お正月が終わったな…と思う行事の1つが「鏡開き」。
名前は知っているけれど、きちんとしたマナーや由来、地域の違いなどを知っている人は意外と少ないのでは?
今回は お正月気分をもう少し楽しめるよう、鏡開きについてわかりやすくまとめていきます。
鏡開きとは何をする行事?
鏡開きとは、お正月に神様や仏様にお供えしていた鏡餅を下げて食べる行事です。
一般的には、1月11日に行われることが多く、 お汁粉やぜんざい、雑煮などにしていただきます。

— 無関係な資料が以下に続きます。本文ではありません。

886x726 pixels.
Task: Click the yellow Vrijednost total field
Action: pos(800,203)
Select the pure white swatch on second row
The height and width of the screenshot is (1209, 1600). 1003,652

ここで大切なのは、「鏡餅を食べる=単なる片付け」ではないということ。
お正月に宿った年神様の力を分けてもらい、1年の健康や無病息災を願う意味があります。
なぜ「鏡開き」と呼ばれるの?
「鏡開き」という言葉には、いくつかの意味が込められています。
まず「鏡」は、鏡餅の形が由来。
昔の鏡は丸い形をしていて、円満・調和・欠けることのない幸せを象徴していました。
そして「割る」ではなく「開く」と言うのもポイント。
鏡餅は神様へのお供え物のため、 縁起の悪い言葉を避け、「開く」という前向きな表現が使われています。
「未来を開く」「運を開く」
そんな意味合いも込められているのです。
鏡開きの由来と歴史
鏡開きの起源は、武家社会にあるといわれています。
昔の武士たちは、正月に神前に供えた鏡餅を 家族や家臣で分け合って食べることで、力を分けてもらうと考えていました。
これが次第に庶民の間にも広まり、 新年の大切な行事として定着していったという説があります。
鏡開きはいつ?実は地域差がある
「鏡開き=1月11日」と思われがちですが、 実は地域によって日付が異なります。
【関東など多くの地域】
・1月11日
もっとも一般的で、多くの人がイメージする鏡開きの日です。
【関西地方】
・1月15日または1月20日
小正月(1月15日)を大切にする文化の名残で、 関東より遅めに行われる地域があります。
【京都】
1月20日(特有の日程で1月4日とする説も)
・松の内(正月飾りを飾る期間)の終わりに合わせる
・家庭や地域の習慣に従うなど、必ずしも全国共通ではありません。
最近ではライフスタイルに合わせて、
「無理のない日に行う」という家庭も増えています。
鏡開きのマナー・作法
鏡開きは堅苦しい儀式ではありませんが、 お正月の行事だからこそ、知っておきたい基本的なマナーや作法があります。
包丁は使わない
鏡餅は年神様へのお供え物。 そのため、包丁などの刃物で切るのは縁起が悪いとされています。「切る」「割る」という言葉も避け、 木槌で叩く、手で割るなどして、「開く」形にするのが基本です。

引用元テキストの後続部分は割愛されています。